§ Exercise directions:
Reproduce the records word for word, with nothing left out.

(Data extracted from a collection)
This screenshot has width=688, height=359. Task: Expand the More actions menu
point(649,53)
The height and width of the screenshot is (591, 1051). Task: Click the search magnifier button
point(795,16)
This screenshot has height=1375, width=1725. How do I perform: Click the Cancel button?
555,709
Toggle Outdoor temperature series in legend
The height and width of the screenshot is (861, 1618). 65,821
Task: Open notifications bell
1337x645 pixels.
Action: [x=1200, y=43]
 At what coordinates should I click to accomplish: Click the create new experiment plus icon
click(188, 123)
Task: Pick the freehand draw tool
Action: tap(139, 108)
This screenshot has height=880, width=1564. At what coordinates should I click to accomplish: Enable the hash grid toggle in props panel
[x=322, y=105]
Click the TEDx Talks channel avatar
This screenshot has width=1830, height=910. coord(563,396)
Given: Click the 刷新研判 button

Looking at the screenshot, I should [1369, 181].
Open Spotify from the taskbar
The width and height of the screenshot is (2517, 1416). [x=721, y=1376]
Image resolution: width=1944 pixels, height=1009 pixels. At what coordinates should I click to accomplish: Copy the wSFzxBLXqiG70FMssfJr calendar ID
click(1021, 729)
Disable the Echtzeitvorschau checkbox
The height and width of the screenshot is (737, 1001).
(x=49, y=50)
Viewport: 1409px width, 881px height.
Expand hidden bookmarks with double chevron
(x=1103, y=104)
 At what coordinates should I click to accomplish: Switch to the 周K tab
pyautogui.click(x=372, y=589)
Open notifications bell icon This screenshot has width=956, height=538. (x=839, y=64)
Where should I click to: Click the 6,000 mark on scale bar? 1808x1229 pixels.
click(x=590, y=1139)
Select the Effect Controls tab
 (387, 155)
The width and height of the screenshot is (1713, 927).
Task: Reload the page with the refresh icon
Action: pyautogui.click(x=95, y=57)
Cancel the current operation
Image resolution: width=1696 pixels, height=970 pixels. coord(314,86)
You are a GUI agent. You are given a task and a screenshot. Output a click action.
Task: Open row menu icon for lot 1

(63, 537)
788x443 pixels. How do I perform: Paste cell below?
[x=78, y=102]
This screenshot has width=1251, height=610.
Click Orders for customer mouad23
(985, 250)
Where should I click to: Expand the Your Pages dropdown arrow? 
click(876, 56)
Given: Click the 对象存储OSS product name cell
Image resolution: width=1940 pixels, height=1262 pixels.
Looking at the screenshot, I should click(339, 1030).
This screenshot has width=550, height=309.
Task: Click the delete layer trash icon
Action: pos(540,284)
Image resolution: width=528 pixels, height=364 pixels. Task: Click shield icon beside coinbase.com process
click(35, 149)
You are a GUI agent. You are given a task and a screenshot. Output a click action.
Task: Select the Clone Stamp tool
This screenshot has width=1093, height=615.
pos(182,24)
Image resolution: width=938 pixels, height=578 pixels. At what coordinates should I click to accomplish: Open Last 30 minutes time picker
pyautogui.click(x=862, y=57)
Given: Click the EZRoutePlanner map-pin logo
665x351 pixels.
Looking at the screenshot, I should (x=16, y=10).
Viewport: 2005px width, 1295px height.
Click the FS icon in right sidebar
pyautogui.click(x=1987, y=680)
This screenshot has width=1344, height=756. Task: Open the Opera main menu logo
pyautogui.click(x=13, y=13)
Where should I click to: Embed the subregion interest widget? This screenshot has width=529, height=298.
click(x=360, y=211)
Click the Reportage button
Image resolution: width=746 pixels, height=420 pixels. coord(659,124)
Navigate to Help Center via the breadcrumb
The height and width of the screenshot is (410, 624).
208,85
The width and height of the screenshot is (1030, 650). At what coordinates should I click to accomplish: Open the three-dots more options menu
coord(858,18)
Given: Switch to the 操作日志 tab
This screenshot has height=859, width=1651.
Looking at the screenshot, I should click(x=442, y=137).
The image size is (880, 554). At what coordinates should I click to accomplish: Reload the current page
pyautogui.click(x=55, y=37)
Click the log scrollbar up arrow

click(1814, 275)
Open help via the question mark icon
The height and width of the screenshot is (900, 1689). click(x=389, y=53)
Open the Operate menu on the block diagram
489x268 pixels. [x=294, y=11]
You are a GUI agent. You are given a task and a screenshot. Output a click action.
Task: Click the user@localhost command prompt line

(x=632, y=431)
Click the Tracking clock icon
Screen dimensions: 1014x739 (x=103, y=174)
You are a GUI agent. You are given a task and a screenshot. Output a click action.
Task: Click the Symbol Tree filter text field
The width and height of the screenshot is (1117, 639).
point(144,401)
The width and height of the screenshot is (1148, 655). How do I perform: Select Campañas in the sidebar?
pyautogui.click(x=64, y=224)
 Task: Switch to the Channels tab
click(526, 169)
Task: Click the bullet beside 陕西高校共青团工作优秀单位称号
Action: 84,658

§ Expected output:
This screenshot has width=688, height=359. Task: Expand the More actions menu
point(649,53)
The height and width of the screenshot is (591, 1051). Task: Click the search magnifier button
point(795,16)
This screenshot has height=1375, width=1725. How do I perform: Click the Cancel button?
555,709
Toggle Outdoor temperature series in legend
The height and width of the screenshot is (861, 1618). 65,821
Task: Open notifications bell
1337x645 pixels.
Action: [x=1200, y=43]
 At what coordinates should I click to accomplish: Click the create new experiment plus icon
click(188, 123)
Task: Pick the freehand draw tool
Action: tap(139, 108)
This screenshot has height=880, width=1564. At what coordinates should I click to accomplish: Enable the hash grid toggle in props panel
[x=322, y=105]
Click the TEDx Talks channel avatar
This screenshot has width=1830, height=910. coord(563,396)
Given: Click the 刷新研判 button

Looking at the screenshot, I should [1369, 181].
Open Spotify from the taskbar
The width and height of the screenshot is (2517, 1416). [x=721, y=1376]
Image resolution: width=1944 pixels, height=1009 pixels. At what coordinates should I click to accomplish: Copy the wSFzxBLXqiG70FMssfJr calendar ID
click(1021, 729)
Disable the Echtzeitvorschau checkbox
The height and width of the screenshot is (737, 1001).
(x=49, y=50)
Viewport: 1409px width, 881px height.
Expand hidden bookmarks with double chevron
(x=1103, y=104)
 At what coordinates should I click to accomplish: Switch to the 周K tab
pyautogui.click(x=372, y=589)
Open notifications bell icon This screenshot has width=956, height=538. (x=839, y=64)
Where should I click to: Click the 6,000 mark on scale bar? 1808x1229 pixels.
click(x=590, y=1139)
Select the Effect Controls tab
 (387, 155)
The width and height of the screenshot is (1713, 927).
Task: Reload the page with the refresh icon
Action: pyautogui.click(x=95, y=57)
Cancel the current operation
Image resolution: width=1696 pixels, height=970 pixels. coord(314,86)
You are a GUI agent. You are given a task and a screenshot. Output a click action.
Task: Open row menu icon for lot 1

(63, 537)
788x443 pixels. How do I perform: Paste cell below?
[x=78, y=102]
This screenshot has width=1251, height=610.
Click Orders for customer mouad23
(985, 250)
Where should I click to: Expand the Your Pages dropdown arrow? 
click(876, 56)
Given: Click the 对象存储OSS product name cell
Image resolution: width=1940 pixels, height=1262 pixels.
Looking at the screenshot, I should click(339, 1030).
This screenshot has width=550, height=309.
Task: Click the delete layer trash icon
Action: pos(540,284)
Image resolution: width=528 pixels, height=364 pixels. Task: Click shield icon beside coinbase.com process
click(35, 149)
You are a GUI agent. You are given a task and a screenshot. Output a click action.
Task: Select the Clone Stamp tool
This screenshot has width=1093, height=615.
pos(182,24)
Image resolution: width=938 pixels, height=578 pixels. At what coordinates should I click to accomplish: Open Last 30 minutes time picker
pyautogui.click(x=862, y=57)
Given: Click the EZRoutePlanner map-pin logo
665x351 pixels.
Looking at the screenshot, I should (x=16, y=10).
Viewport: 2005px width, 1295px height.
Click the FS icon in right sidebar
pyautogui.click(x=1987, y=680)
This screenshot has width=1344, height=756. Task: Open the Opera main menu logo
pyautogui.click(x=13, y=13)
Where should I click to: Embed the subregion interest widget? This screenshot has width=529, height=298.
click(x=360, y=211)
Click the Reportage button
Image resolution: width=746 pixels, height=420 pixels. coord(659,124)
Navigate to Help Center via the breadcrumb
The height and width of the screenshot is (410, 624).
208,85
The width and height of the screenshot is (1030, 650). At what coordinates should I click to accomplish: Open the three-dots more options menu
coord(858,18)
Given: Switch to the 操作日志 tab
This screenshot has height=859, width=1651.
Looking at the screenshot, I should click(x=442, y=137).
The image size is (880, 554). At what coordinates should I click to accomplish: Reload the current page
pyautogui.click(x=55, y=37)
Click the log scrollbar up arrow

click(1814, 275)
Open help via the question mark icon
The height and width of the screenshot is (900, 1689). click(x=389, y=53)
Open the Operate menu on the block diagram
489x268 pixels. [x=294, y=11]
You are a GUI agent. You are given a task and a screenshot. Output a click action.
Task: Click the user@localhost command prompt line

(x=632, y=431)
Click the Tracking clock icon
Screen dimensions: 1014x739 (x=103, y=174)
You are a GUI agent. You are given a task and a screenshot. Output a click action.
Task: Click the Symbol Tree filter text field
The width and height of the screenshot is (1117, 639).
point(144,401)
The width and height of the screenshot is (1148, 655). How do I perform: Select Campañas in the sidebar?
pyautogui.click(x=64, y=224)
 Task: Switch to the Channels tab
click(526, 169)
Task: Click the bullet beside 陕西高校共青团工作优秀单位称号
Action: 84,658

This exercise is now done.